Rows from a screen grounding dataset
- - -

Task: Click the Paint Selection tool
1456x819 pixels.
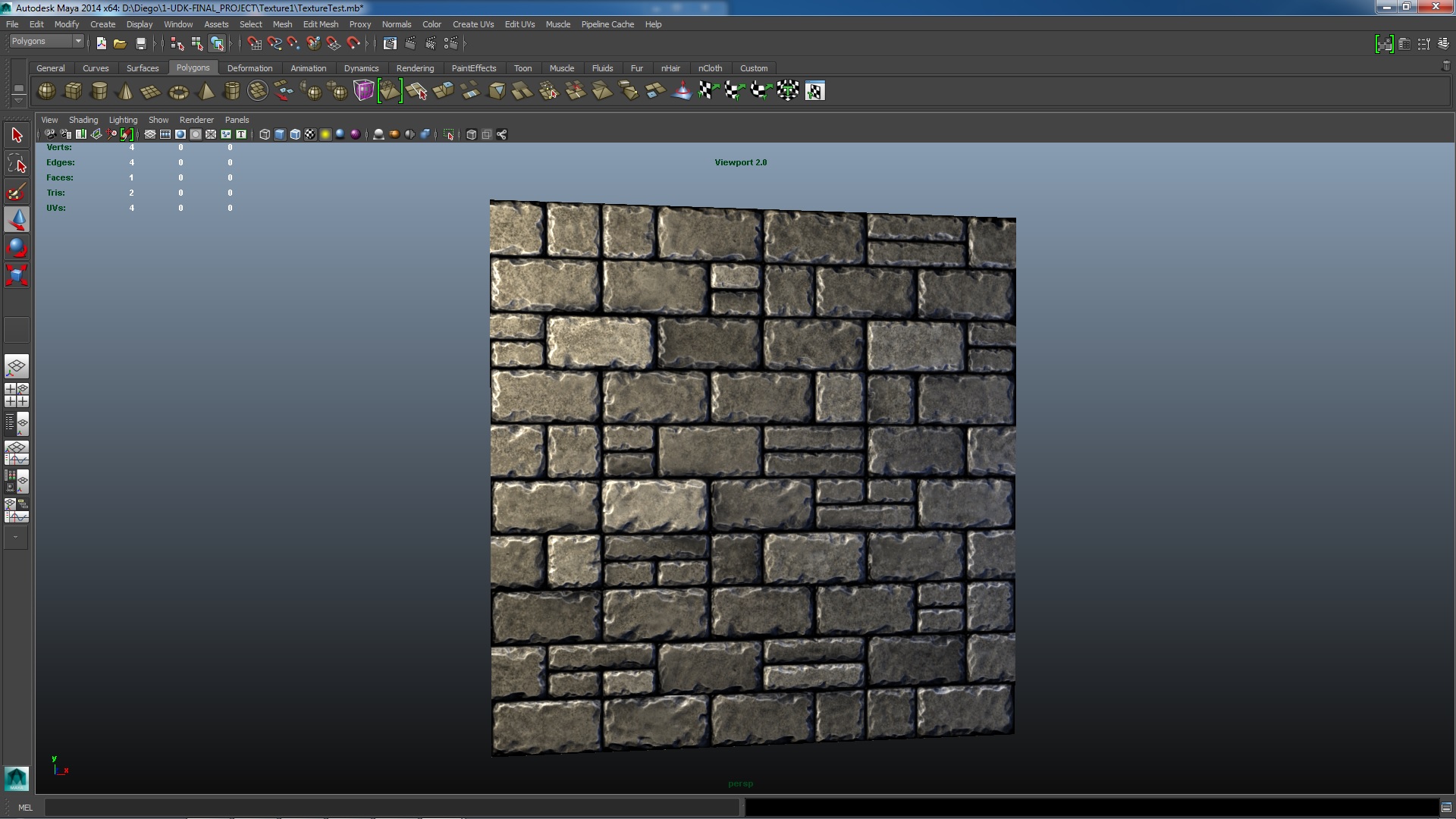Action: [x=17, y=191]
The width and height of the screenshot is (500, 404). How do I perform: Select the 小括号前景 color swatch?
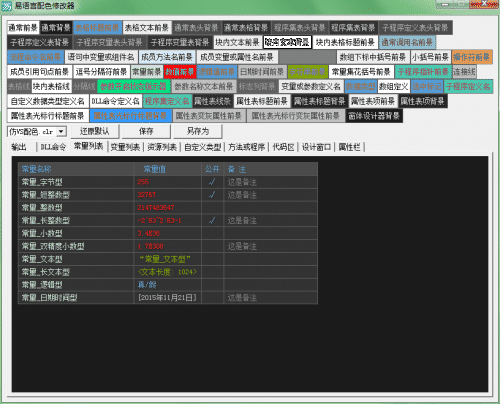coord(430,57)
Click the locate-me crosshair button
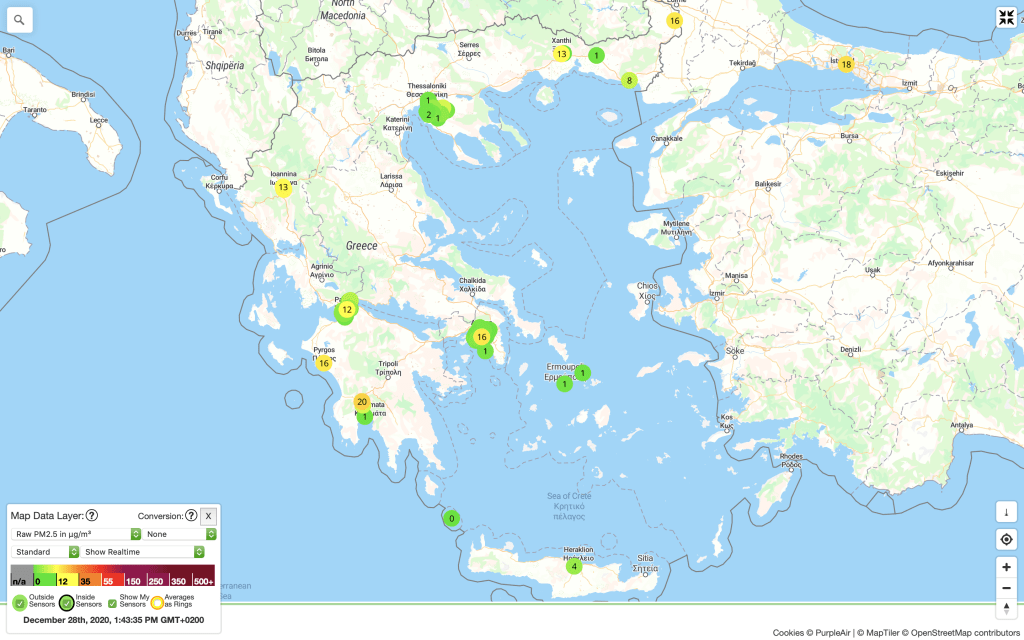The width and height of the screenshot is (1024, 640). [x=1006, y=540]
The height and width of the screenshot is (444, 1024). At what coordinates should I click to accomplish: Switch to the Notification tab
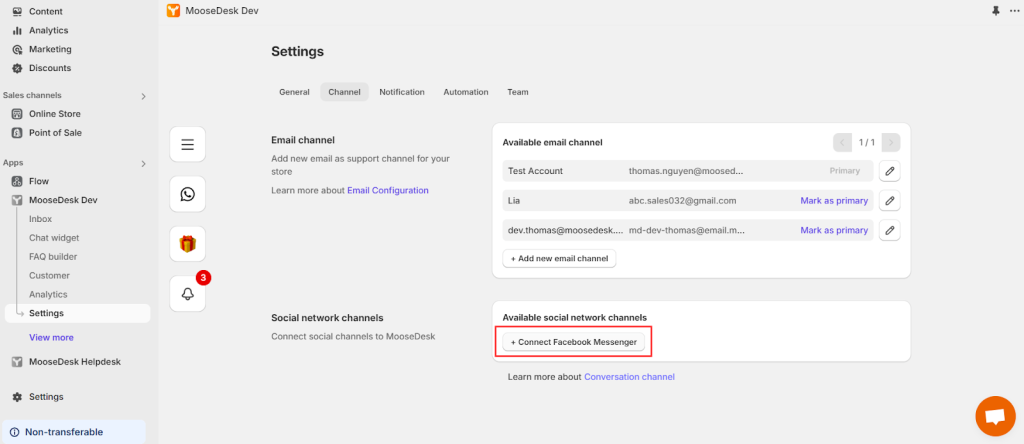click(x=402, y=92)
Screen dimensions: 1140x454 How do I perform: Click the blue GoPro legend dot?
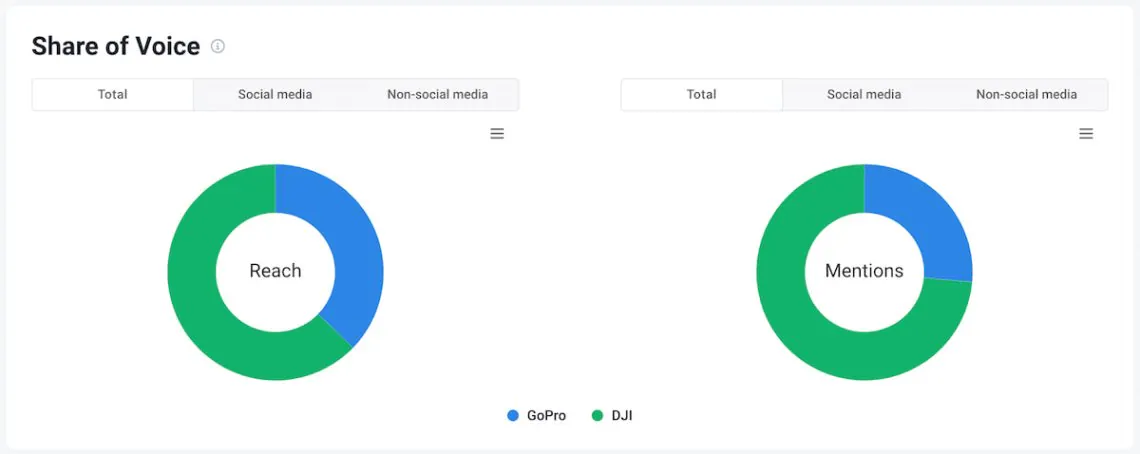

- - -

#### [Requirements]
Rewrite all of the records above, changing every "How do I perform" to "How can I carry out" and keeping everything else the same. Leave the pictures out.

#### [In response]
Task: Click the Paint Selection tool
1456x819 pixels.
Action: [x=17, y=191]
The width and height of the screenshot is (500, 404). How can I carry out: Select the 小括号前景 color swatch?
coord(430,57)
Click the locate-me crosshair button
The width and height of the screenshot is (1024, 640). [x=1006, y=540]
The height and width of the screenshot is (444, 1024). At what coordinates should I click to accomplish: Switch to the Notification tab
click(x=402, y=92)
Screen dimensions: 1140x454 How can I carry out: Click the blue GoPro legend dot?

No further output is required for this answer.